Item-finding records
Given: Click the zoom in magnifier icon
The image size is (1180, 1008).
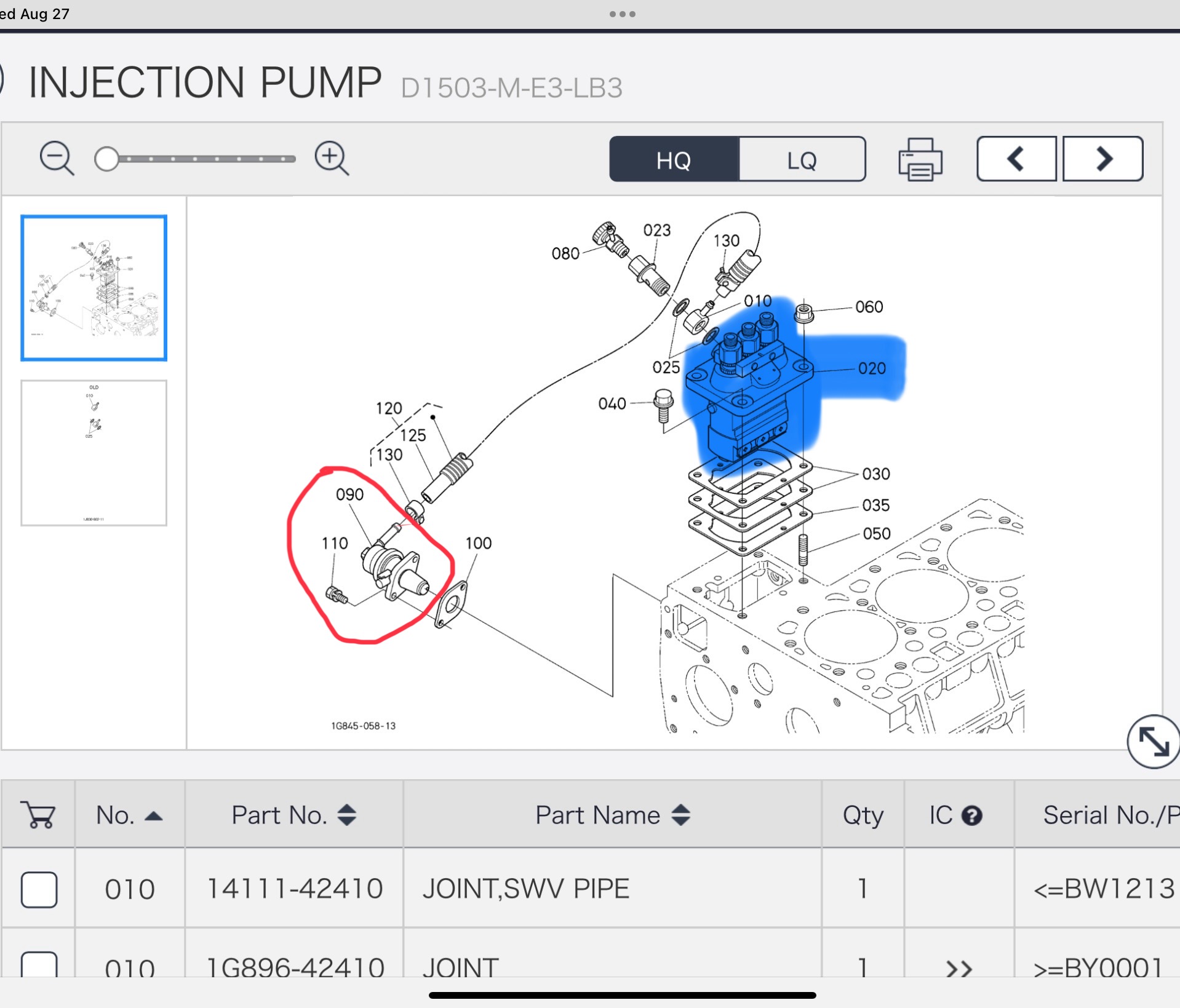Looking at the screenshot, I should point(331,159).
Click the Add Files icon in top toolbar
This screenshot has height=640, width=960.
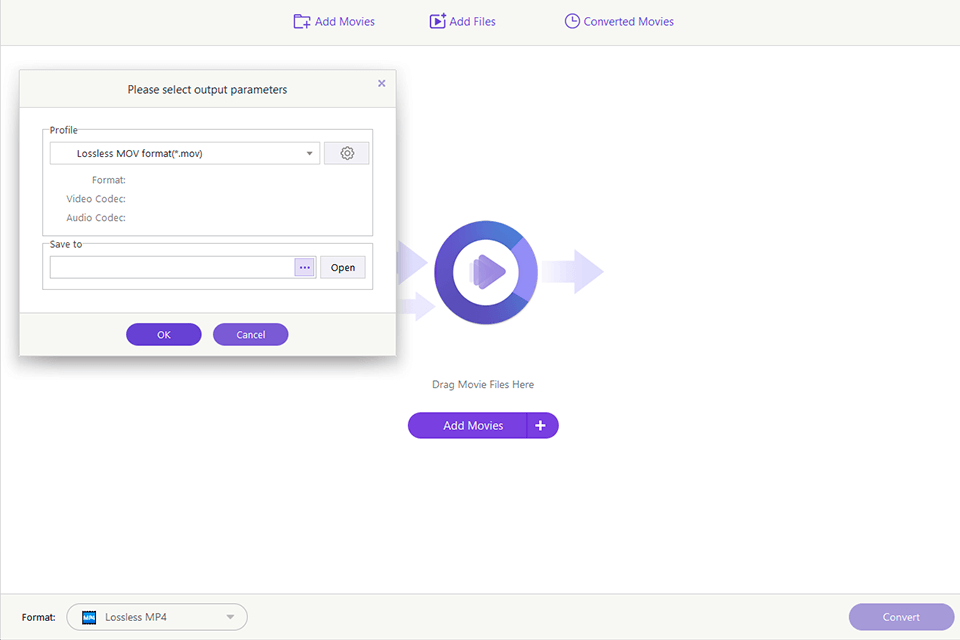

---

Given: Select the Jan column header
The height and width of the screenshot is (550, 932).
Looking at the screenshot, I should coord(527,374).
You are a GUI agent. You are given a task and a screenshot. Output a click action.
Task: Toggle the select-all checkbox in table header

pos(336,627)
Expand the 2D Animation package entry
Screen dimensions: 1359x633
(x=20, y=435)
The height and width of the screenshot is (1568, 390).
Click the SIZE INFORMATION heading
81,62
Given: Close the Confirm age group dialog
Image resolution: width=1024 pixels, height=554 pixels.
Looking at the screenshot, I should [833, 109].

Written request » Reproduce the entries above verbatim, starting with the line containing "Given: Close the Confirm age group dialog" and continuing through the line containing "Looking at the screenshot, I should [833, 109].".

Response »
Given: Close the Confirm age group dialog
Image resolution: width=1024 pixels, height=554 pixels.
Looking at the screenshot, I should [833, 109].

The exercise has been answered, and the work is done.